Yes, I follow your argumentation and also admitted somewhere in this thread that the initial idea to make back the investment within 6-8 months is not achievable any more - it will maybe take 2-3 years. The result is a direct outcome of the broader availability of FPGA based mining rig and the anticipated arrival of ASICs that increased the difficulty in that short time, and put a pressure at existing mining securities, respectively. Now that's the inherent risk for investing in mining in general and in buying mining equipment in particular.

What I do not like in your argumentation are two factors: a) you are calling everyone who is invested in mining more or less idiots for not being able to predict the development that led to the current situation, and b) you are implying that mining is non economical in general. While the former is just impolite towards the folks around that are engaged and believe in Bitcoin (maybe even more than you do), the later is plain wrong and contradicted by the pure existence of Bitcoin.

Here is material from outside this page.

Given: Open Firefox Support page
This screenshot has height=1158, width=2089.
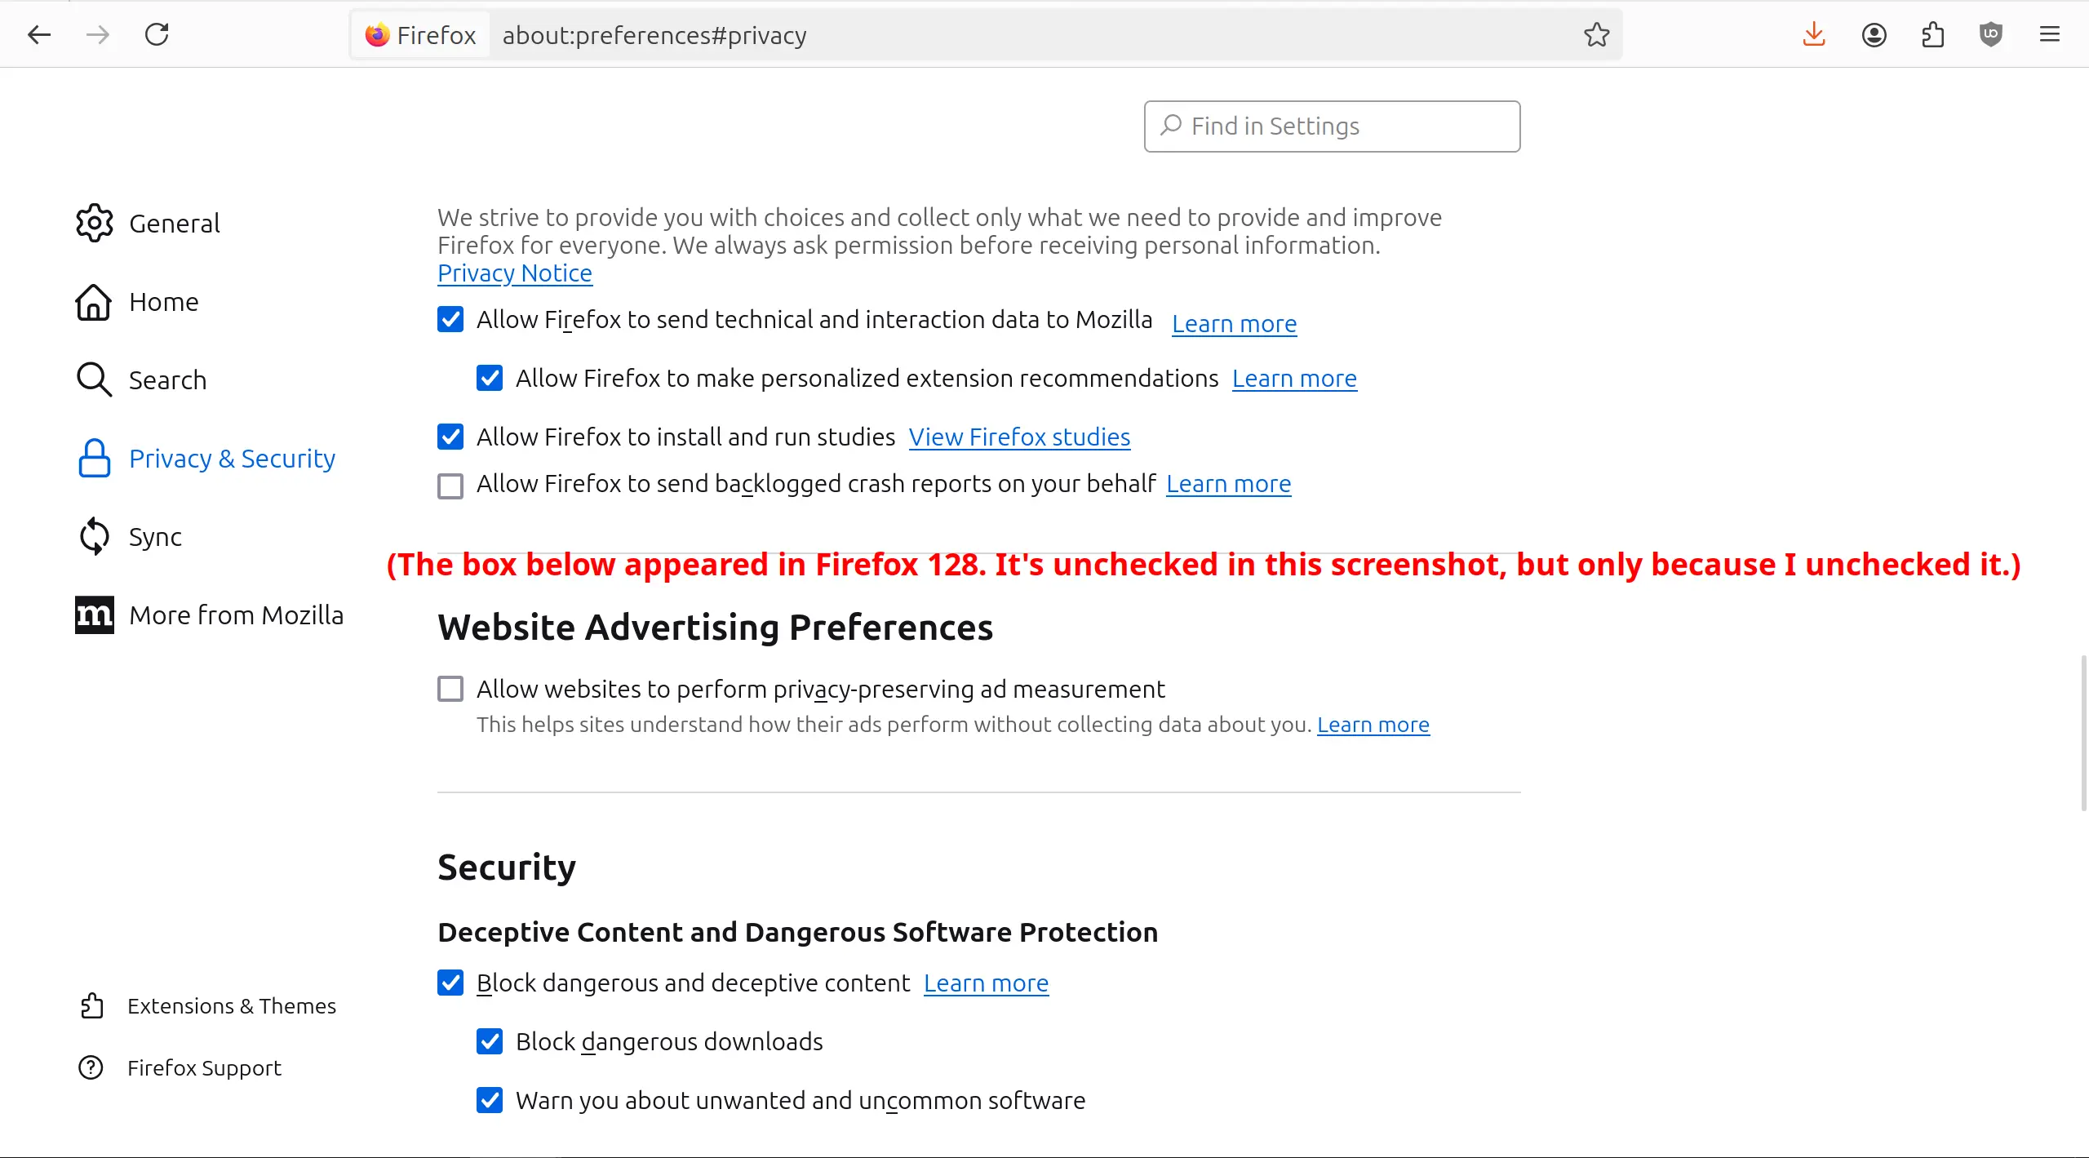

I claim that investing in mining-bonds is an equivalent of investing in mining rig. When I did my IPO, the price for 1MH/s was about 1.5 times the cost for the mining boards alone. Now take that your boards are not running at 100%PPS (in retrospect, mine are at around 85%) and additional infrastructural investment required, let's assume for a moment the factor is a fair one. If you claim mining-bonds are a guaranteed loss, you equivalently state that buying mining equipment also is. Now, if that was the case, who do you think would buy mining rig to keep Bitcoin alive? Those generous people that have enough spare money to throw it away for just being nice and support the idea? Or those that believe difficulty / price ratio will develop in a way that mining remains profitable in the long run?

I believe in the second. If you personally don't, then you maybe even do not believe in the long term success of Bitcoin as a whole. Do you?

Cheers,
Zefir

Hi Zefir. At least you are honest about it and not like some other "respected" (Respected for what? Taking your BTC?) characters.

Quote
a) you are calling everyone who is invested in mining more or less idiots

No, I am not.

Quote
b) you are implying that mining is non economical in general.

I agree, that good ROI days are over because of the absurdly high difficulty. Is mining economically viable has nothing to do with what we think.
If simple math show you that it makes a financial sense, please go for it. Mining is like buying coin but paying for it via equipment and cost of power, while taking a technology and "difficulty" risk. If you think that BTC price will rise in the future, you are probably better off buying the coin from the market and holding it.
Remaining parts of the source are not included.